United Nations peacekeepers patrol a buffer zone that divides the two parts of the sun-drenched resort island.
Its airspace is also split.
The International Civil Aviation Organization, a United Nations agency that coordinates standards in the sector, does not recognize the TRNC.
Mustafa Sofi, the north’s director of civil aviation, said it controls the northern part of the Nicosia Flight Information Region (FIR), as well as Ankara FIR under “special arrangement” for a total of 92,500 square kilometers (35,714 square miles).
Ercan airport and its new terminal, on the edge of north Nicosia, is “not recognized by the international aviation community” in accordance with UN resolutions, officials from the Republic of Cyprus Department of Civil Aviation told AFP.
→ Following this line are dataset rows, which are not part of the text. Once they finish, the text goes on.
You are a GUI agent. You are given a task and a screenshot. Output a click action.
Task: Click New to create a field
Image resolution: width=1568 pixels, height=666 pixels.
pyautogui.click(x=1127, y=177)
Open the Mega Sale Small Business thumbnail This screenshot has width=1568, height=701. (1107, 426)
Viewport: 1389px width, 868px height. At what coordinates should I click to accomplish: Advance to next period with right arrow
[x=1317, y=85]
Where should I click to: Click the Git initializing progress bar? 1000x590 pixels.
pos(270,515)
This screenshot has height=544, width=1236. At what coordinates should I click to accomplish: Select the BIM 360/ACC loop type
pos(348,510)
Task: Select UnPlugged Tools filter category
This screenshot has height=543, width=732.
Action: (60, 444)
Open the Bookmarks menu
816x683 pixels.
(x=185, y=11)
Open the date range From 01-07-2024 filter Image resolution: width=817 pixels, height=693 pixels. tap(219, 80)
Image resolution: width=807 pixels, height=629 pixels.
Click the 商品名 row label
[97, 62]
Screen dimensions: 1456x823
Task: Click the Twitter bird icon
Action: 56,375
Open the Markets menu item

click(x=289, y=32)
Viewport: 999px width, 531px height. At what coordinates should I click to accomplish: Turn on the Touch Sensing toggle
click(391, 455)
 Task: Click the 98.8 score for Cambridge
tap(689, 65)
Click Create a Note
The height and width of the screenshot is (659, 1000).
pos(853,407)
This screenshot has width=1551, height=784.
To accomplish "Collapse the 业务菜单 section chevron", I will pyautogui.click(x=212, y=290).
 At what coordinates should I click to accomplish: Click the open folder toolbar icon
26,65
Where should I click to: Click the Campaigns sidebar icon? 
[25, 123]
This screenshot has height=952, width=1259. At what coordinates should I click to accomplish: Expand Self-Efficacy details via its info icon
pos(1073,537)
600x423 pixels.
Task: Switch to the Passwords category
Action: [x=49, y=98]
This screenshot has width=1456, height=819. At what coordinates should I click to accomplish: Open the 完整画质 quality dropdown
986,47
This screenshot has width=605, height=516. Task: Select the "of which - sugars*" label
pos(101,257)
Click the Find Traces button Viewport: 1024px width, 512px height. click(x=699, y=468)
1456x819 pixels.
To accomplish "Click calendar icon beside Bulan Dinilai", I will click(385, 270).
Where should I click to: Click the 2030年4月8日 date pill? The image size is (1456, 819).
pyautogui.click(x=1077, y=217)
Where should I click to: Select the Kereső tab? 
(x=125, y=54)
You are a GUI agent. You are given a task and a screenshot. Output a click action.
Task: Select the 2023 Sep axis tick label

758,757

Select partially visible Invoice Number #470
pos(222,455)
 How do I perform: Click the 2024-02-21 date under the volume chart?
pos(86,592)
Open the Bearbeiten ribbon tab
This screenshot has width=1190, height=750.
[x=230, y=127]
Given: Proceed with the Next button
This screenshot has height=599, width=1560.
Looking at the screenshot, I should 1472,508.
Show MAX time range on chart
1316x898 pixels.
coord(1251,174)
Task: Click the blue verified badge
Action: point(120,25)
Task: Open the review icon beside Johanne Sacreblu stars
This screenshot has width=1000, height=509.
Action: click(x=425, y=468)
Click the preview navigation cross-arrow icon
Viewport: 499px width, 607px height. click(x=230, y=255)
The officials, who declined to be identified, said there is not even indirect communication with Ankara FIR since Turkiye “cut the direct telephone line” after the invasion.
The Republic controls airspace only over the southern part of the island, whose Nicosia international airport is decaying inside the buffer zone, unusable since the invasion.
Larnaca hosts the main airport in the south, where aircraft bringing tourists land alongside a popular beach in the European Union member state.

Despite the international embargo, the TRNC does interact with the south.
There are nine crossing points for vehicles and pedestrians. Trade across the Green Line is increasing, according to the UN. The north’s turquoise waters, historic sites and attractive prices, thanks to the sinking value of the Turkish lira, help draw tourists.
Ercan’s new terminal is six times larger than the now-closed old one and “is an important step for our country which is going to bring touristic and economic development to a higher level,” the north’s tourism minister, Fikri Ataoglu, told local media.
Tourism provides crucial income for the north, whose economy relies on Ankara for support and, like Turkiye, has suffered from soaring inflation.
Ercan’s new terminal and runway cost about 450 million euros ($485 million), Sofi said, and the airport could handle 10 million passengers annually.
“The capacity of the old terminal was 1.5 million but we’ve done four million,” he said.
The 10 million figure would be roughly equal to what Larnaca and the south’s second international airport at Paphos handled in 2022. Their traffic totalled 9.2 million last year, according to official figures.
Re-elected Turkish President Recep Tayyip Erdogan attended the opening of the spacious, modern Ercan terminal last month.
The departure hall, where some work remains to be finished, features duty-free shopping but the information screens show flights only to Turkish cities, by Turkish carriers.
Erhan Arikli, the north’s minister of public works and transport, told AFP he hopes international connections will begin in “one-and-a-half to two years.”

That is not going to happen until a political solution is found to the division of Cyprus, said Stefan Talmon, a University of Bonn professor who has studied the Cyprus conflict for decades.
There have been no formal UN-sponsored peace talks for six years, and in a July report, UN Secretary-General Antonio Guterres said “time is working against a mutually acceptable political settlement in Cyprus.”
The Republic of Cyprus seeks a solution on the basis of a bi-zonal, bi-communal federation in line with UN resolutions, but the TRNC insists on what it calls “sovereign equality and equal international status.”
This month saw the most serious incident of its kind in years when the United Nations accused Turkish Cypriot forces of assaulting peacekeepers and damaging UN vehicles as they tried to block construction of an “unauthorized” road in the buffer zone.
“What northern Cyprus is looking for is not direct flights from anywhere but direct flights from Frankfurt, Paris or London,” which would allow cheaper and easier tourist access to the north, said Talmon, a specialist in international law.
But as long as the international community “recognizes the Greek Cypriot government in the south as the government of all of Cyprus, there cannot be any direct international flights to Ercan airport,” said Talmon.
“The legal situation has not changed over the past 50 years. One cannot fly to northern Cyprus without violating international law.”